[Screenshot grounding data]
══════

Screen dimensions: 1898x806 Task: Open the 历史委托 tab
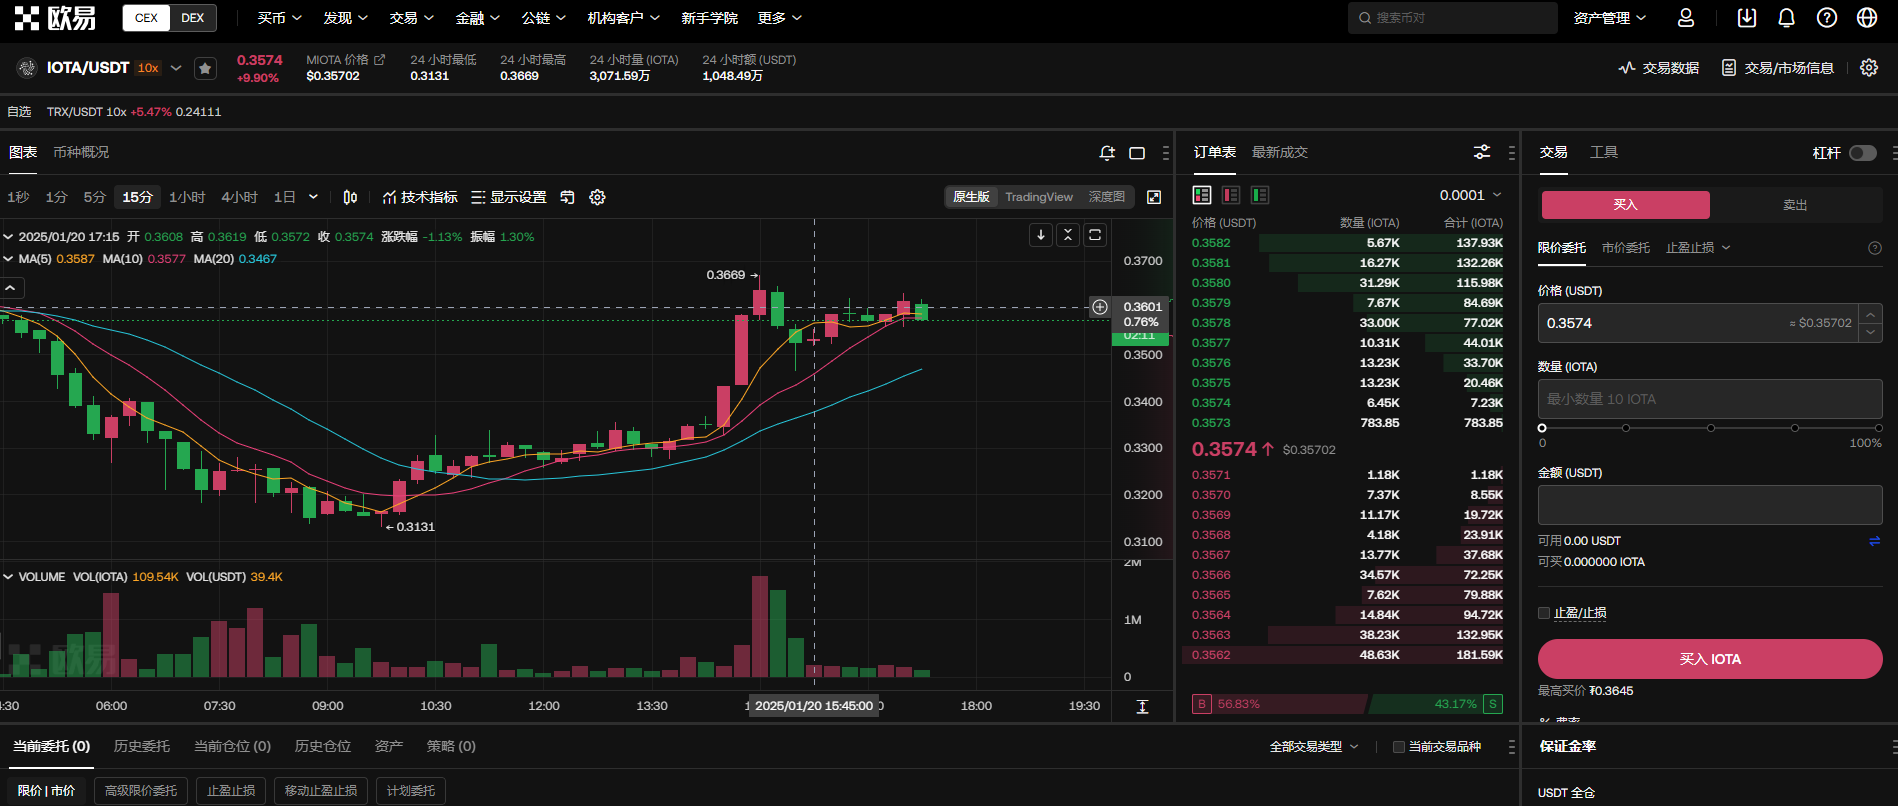click(141, 746)
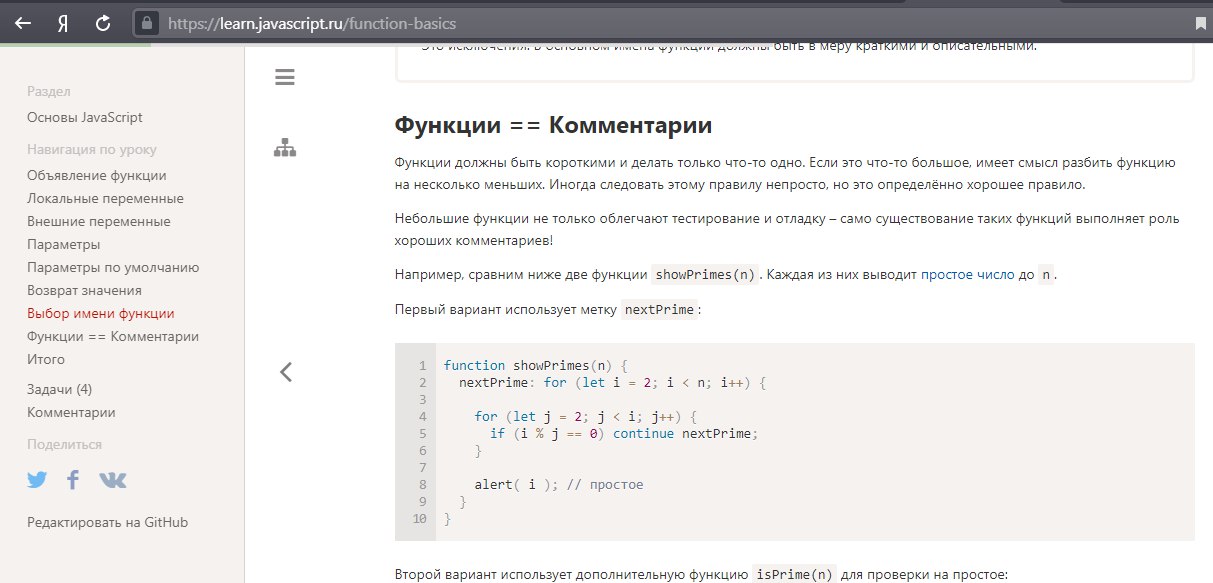Share the lesson on Twitter
This screenshot has height=583, width=1213.
[37, 480]
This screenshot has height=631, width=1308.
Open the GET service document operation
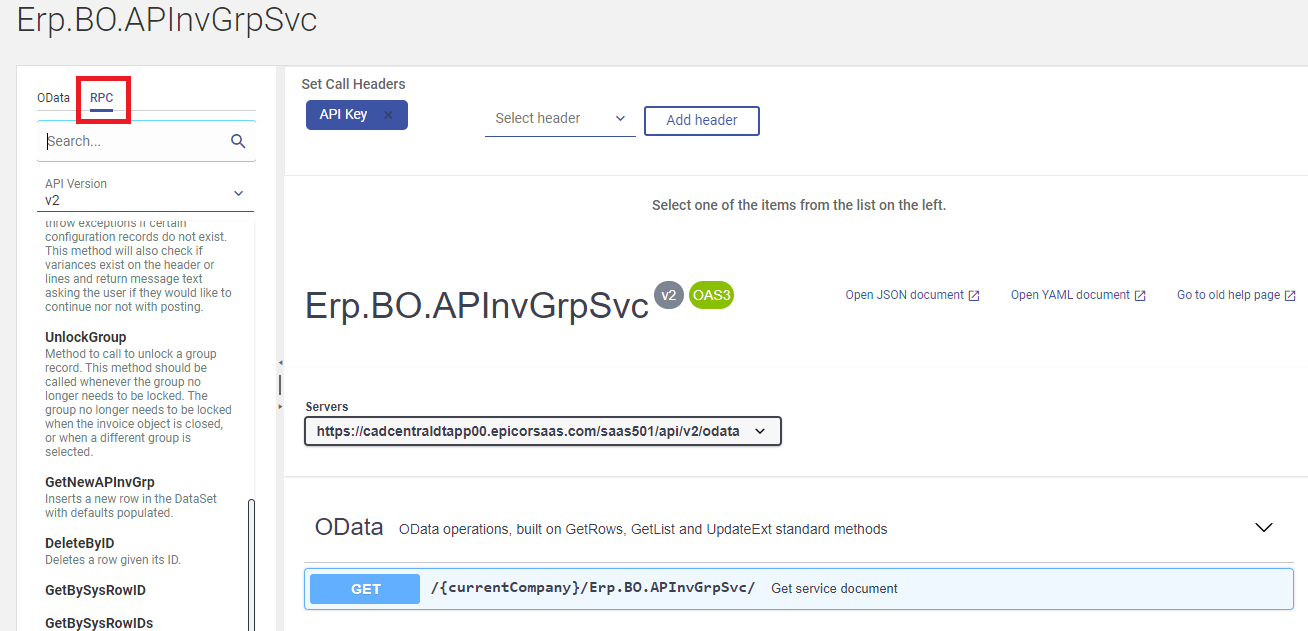(799, 589)
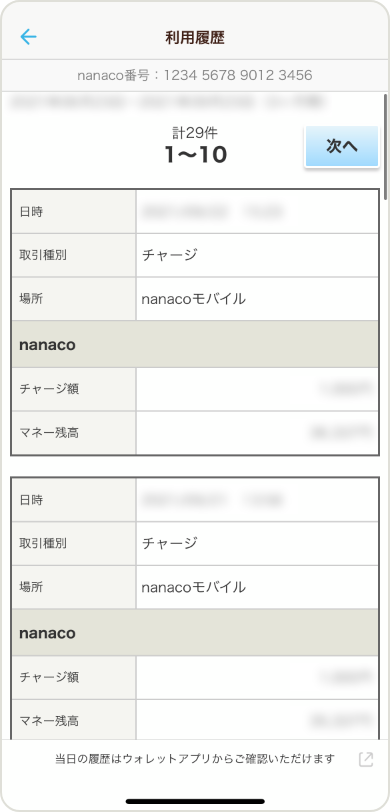
Task: Click the 利用履歴 page title
Action: point(195,37)
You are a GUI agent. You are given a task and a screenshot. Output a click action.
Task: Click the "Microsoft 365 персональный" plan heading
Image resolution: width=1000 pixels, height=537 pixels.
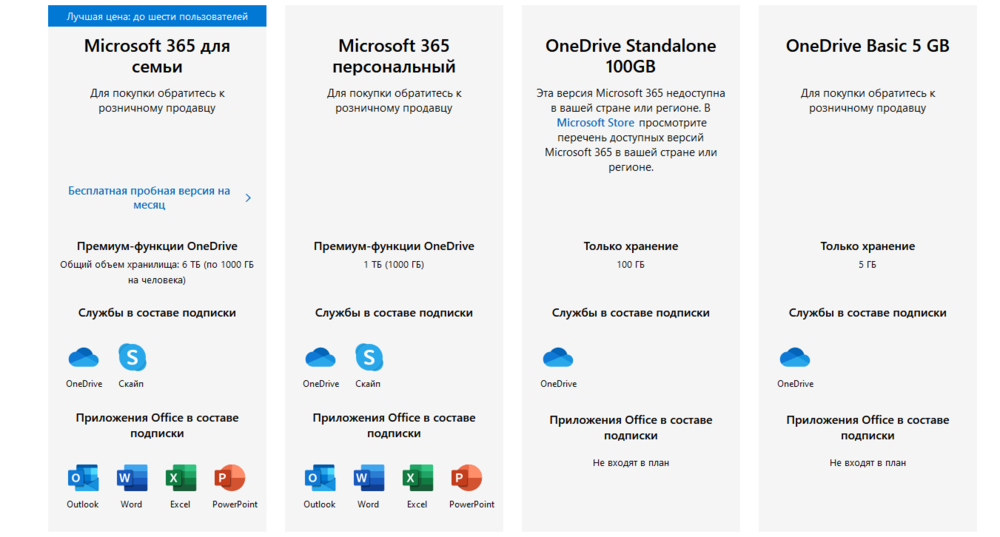[x=394, y=56]
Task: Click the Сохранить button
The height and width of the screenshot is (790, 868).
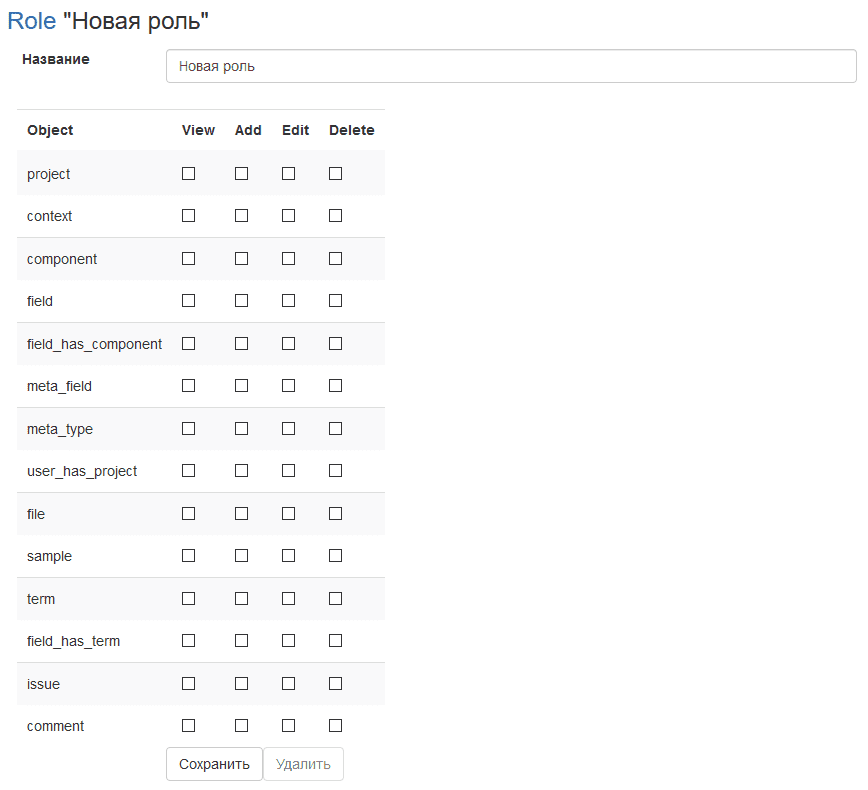Action: [214, 764]
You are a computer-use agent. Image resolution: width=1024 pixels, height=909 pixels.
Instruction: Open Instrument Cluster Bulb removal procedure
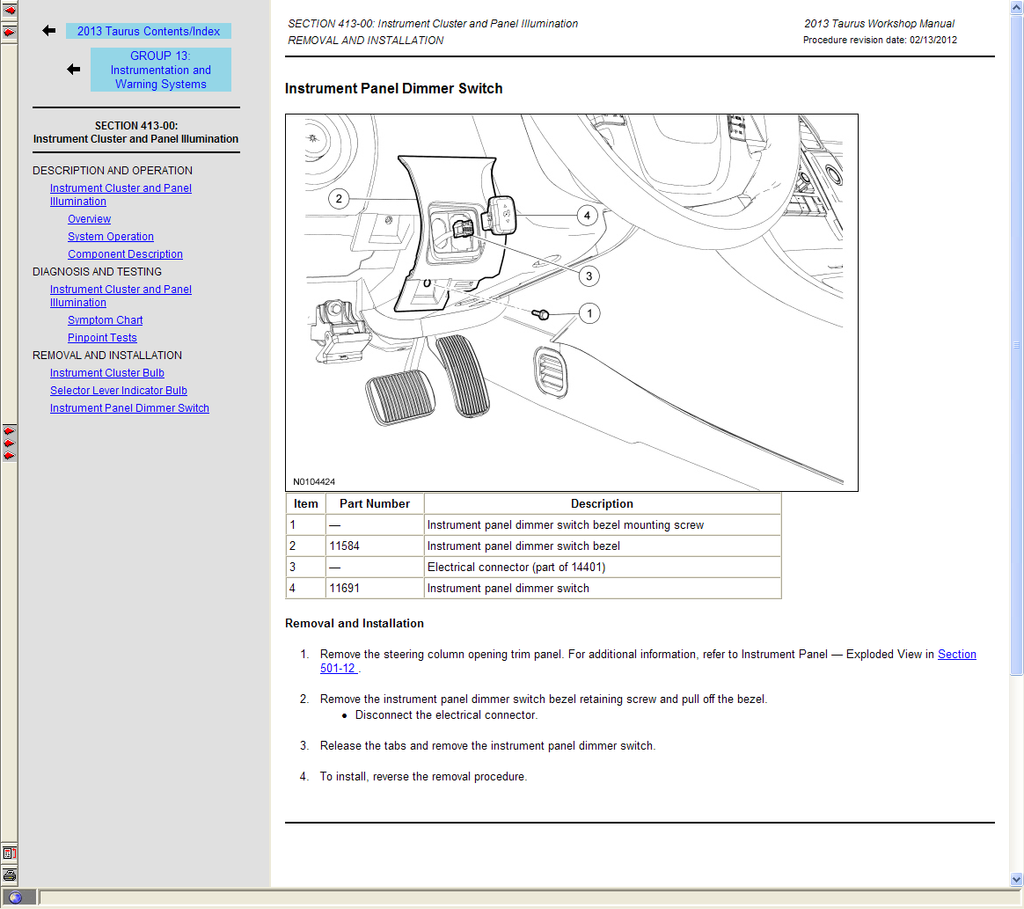[x=107, y=373]
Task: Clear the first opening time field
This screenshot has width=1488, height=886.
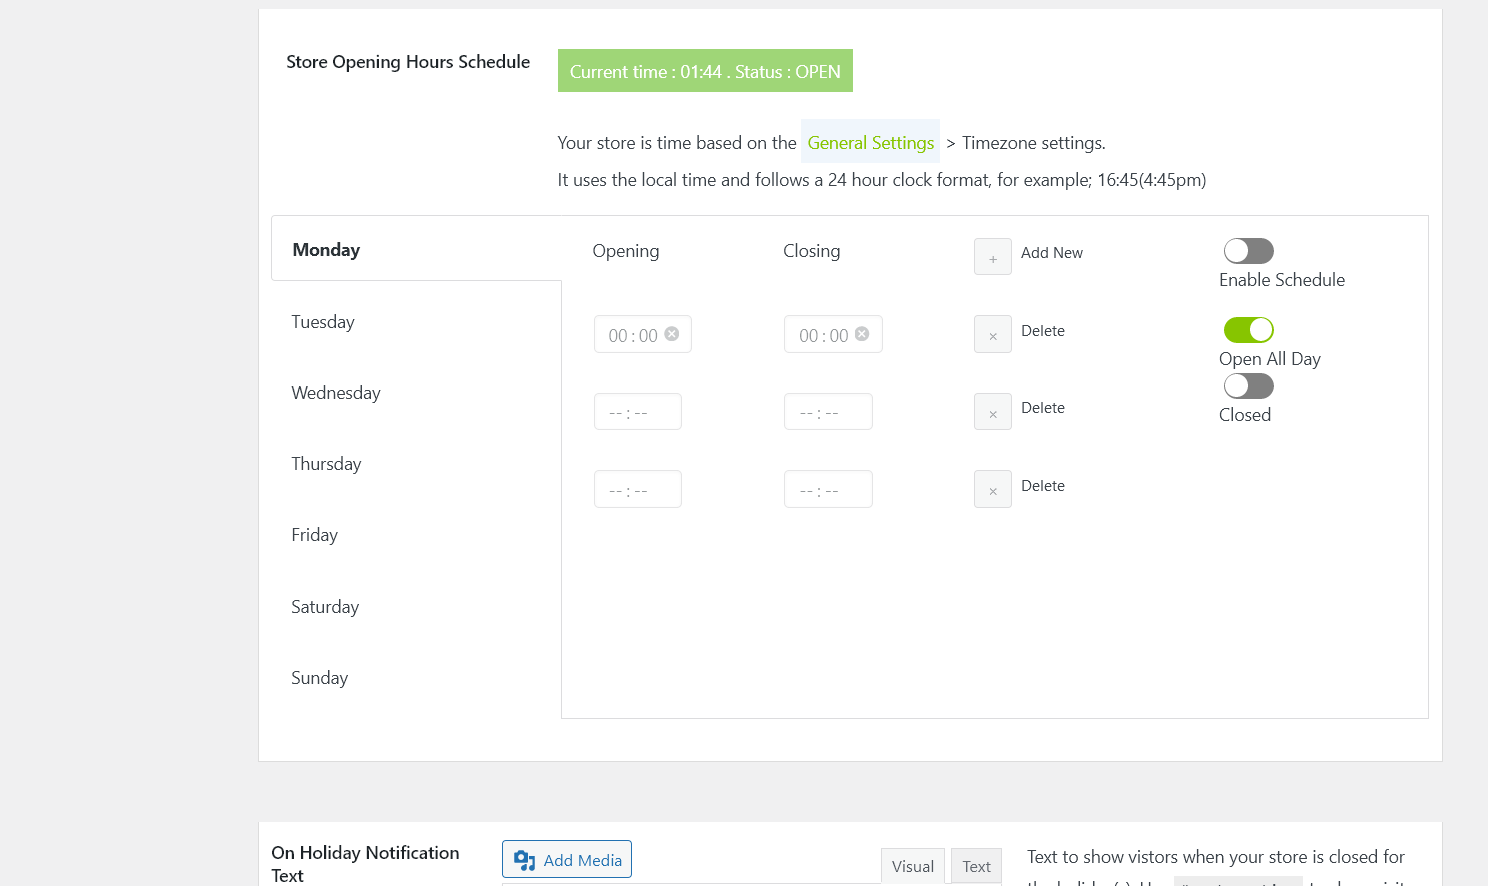Action: (672, 334)
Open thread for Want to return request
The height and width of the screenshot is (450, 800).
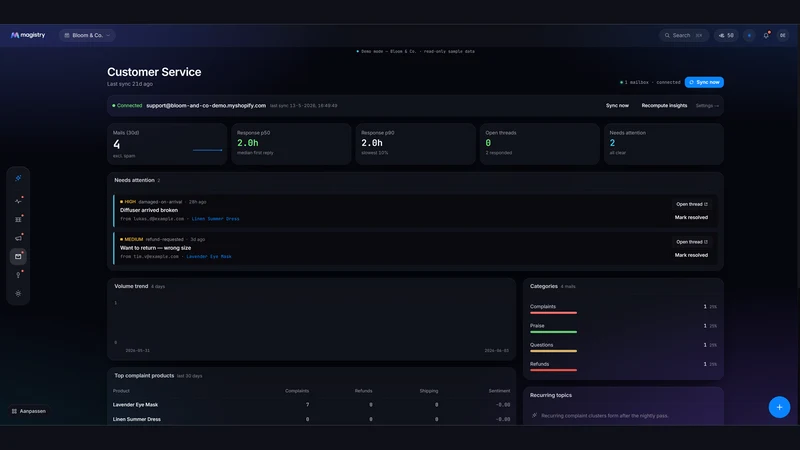click(691, 242)
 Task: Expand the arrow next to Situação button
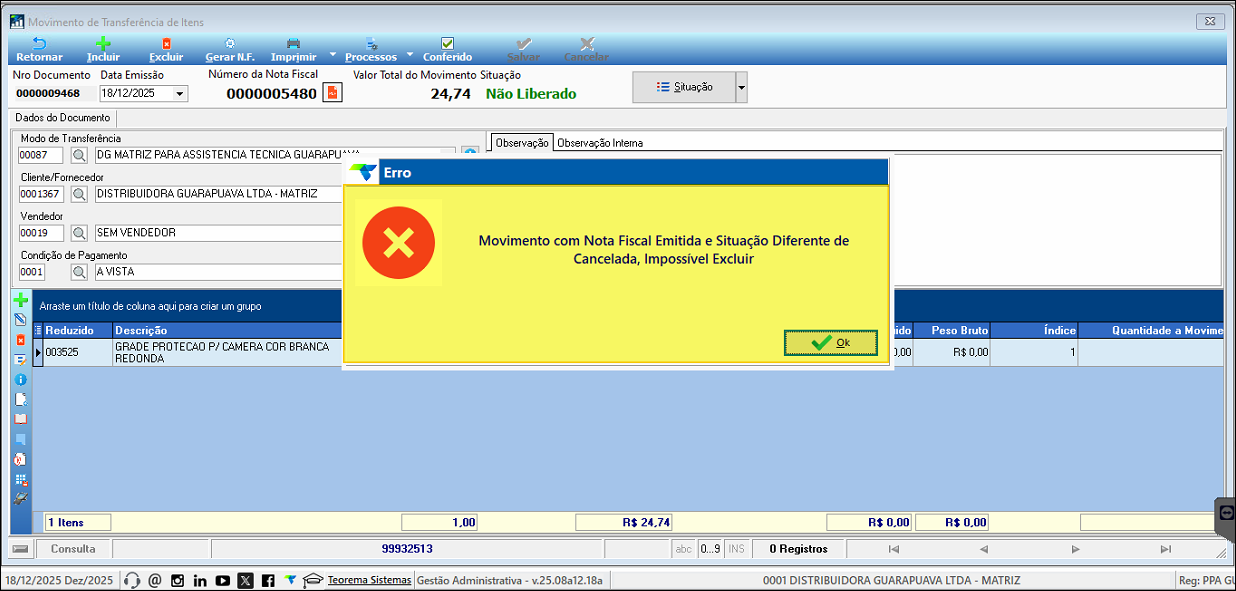(x=741, y=88)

══════

Check each line above for the string "agent", then copy the ones that have it.

You are a GUI agent. You are given a task and a screenshot. Output a click action.
You are a computer-use agent. Image resolution: width=1024 pixels, height=909 pixels.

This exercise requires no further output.